Carrie and I don't fight often. In fact, we never fight. Hand to God, this is the one and only squabble we've had since I graduated from high school. So, honestly, if our first tussle came at ages 30 (her) and 32 (me), then I think we're pretty fucking chill. Or really, really repressed. Fifty-fifty, I'd guess.

Regardless, this 30-minute whopper of a text exchange was unsettling, and it didn't help that I ended it by texting, "I hope your dog eats all your kids' homework forever, and they all get expelled, and then you have to homeschool ALL FOUR OF THEM AT ONCE and then they get chicken pox ALL FOUR OF THEM AT ONCE." (I know, right? She needs some aloe vera for that buuuuuuurn.)

A few minutes after that, my phone rang, and I picked up, expecting a shouting match. Instead, I was greeted by a Minnie Mouse-esque voice saying, "Hello, Aunt Bekah? Are you there?"

Well, hot damn. Turns out, my sister isn't nearly as stupid as she apparently thought I had said she was.
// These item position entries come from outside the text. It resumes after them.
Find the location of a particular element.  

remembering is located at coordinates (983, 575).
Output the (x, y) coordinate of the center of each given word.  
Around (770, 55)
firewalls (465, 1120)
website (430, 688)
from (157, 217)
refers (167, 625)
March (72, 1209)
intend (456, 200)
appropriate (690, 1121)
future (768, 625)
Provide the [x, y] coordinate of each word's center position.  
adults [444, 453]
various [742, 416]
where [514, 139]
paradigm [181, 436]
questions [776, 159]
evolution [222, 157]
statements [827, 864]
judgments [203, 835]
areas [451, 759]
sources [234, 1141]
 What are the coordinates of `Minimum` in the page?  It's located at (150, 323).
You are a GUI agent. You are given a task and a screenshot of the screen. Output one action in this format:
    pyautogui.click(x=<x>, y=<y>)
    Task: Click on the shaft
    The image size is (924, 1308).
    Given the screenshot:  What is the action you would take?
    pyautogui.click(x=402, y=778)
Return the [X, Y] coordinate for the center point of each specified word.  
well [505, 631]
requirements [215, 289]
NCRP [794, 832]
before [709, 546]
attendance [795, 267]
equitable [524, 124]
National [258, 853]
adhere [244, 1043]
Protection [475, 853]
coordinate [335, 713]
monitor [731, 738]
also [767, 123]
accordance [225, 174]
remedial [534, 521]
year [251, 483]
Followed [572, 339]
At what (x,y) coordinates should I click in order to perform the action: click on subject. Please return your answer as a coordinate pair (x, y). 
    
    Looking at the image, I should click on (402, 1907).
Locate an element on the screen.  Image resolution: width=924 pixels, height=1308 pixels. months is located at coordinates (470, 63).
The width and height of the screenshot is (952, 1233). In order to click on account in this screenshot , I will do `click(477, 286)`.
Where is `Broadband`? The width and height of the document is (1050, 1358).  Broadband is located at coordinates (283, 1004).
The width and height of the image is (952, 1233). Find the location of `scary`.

She had my 4-year-old niece call me, and, as niblings are my Kryptonite, it worked.

"Hello, Aunt Bekah? Mommy told me you are sad, and I don't want you to be sad anymore, so I wanted to tell you about the things that make me happy, okay? Birthdays..."

And that toddler went on for who knows how long listing every. single. bleeping. thing. that makes her happy: kittens, dancing, candy, more birthdays, her mommy, her daddy, breakfast, tractors, balloons, raccoons, swimming, etc. And at the end, she asked, "Do you feel better now, Aunt Bekah? Did I make you happy?"

Dammit, y'all, she did. Oh, she did. She and her chirpy little happy list made this Auntie damn near giddy.

And this, folks, is the #1 reason I need a kid... so I always have a way to win an argument.

(P.S. Sorry about that super fucking scary picture of that child dressed up as a clown, but that's what you get when you type "Happy Kid" into a Google Image search and you're too lazy to find something more befitting your particular anecdote.)


True story: Life would be super swell if we all embraced our OMG side instead of living a Facebook-friendly existence. So, let it out. What's the worst thing you've ever said to your siblings? One time my brother told my (severely overweight) older sister that she needed a liposuction. He was just a kid at the time and didn't know what it meant, but he knew it was mean. It's still one of my favorite childhood memories. Anyway, what was I saying? Oh, yes? What mean thing have you said to your siblings? Or how have you used your children to make people happy? Have you ever been blindsided by a rosy rug rat who just wants to make you not sad anymore? Can you order your children extra-peppy? Or do you have to train them to intervene in these sort of scenarios? Feel free to disclose details. You're safe here.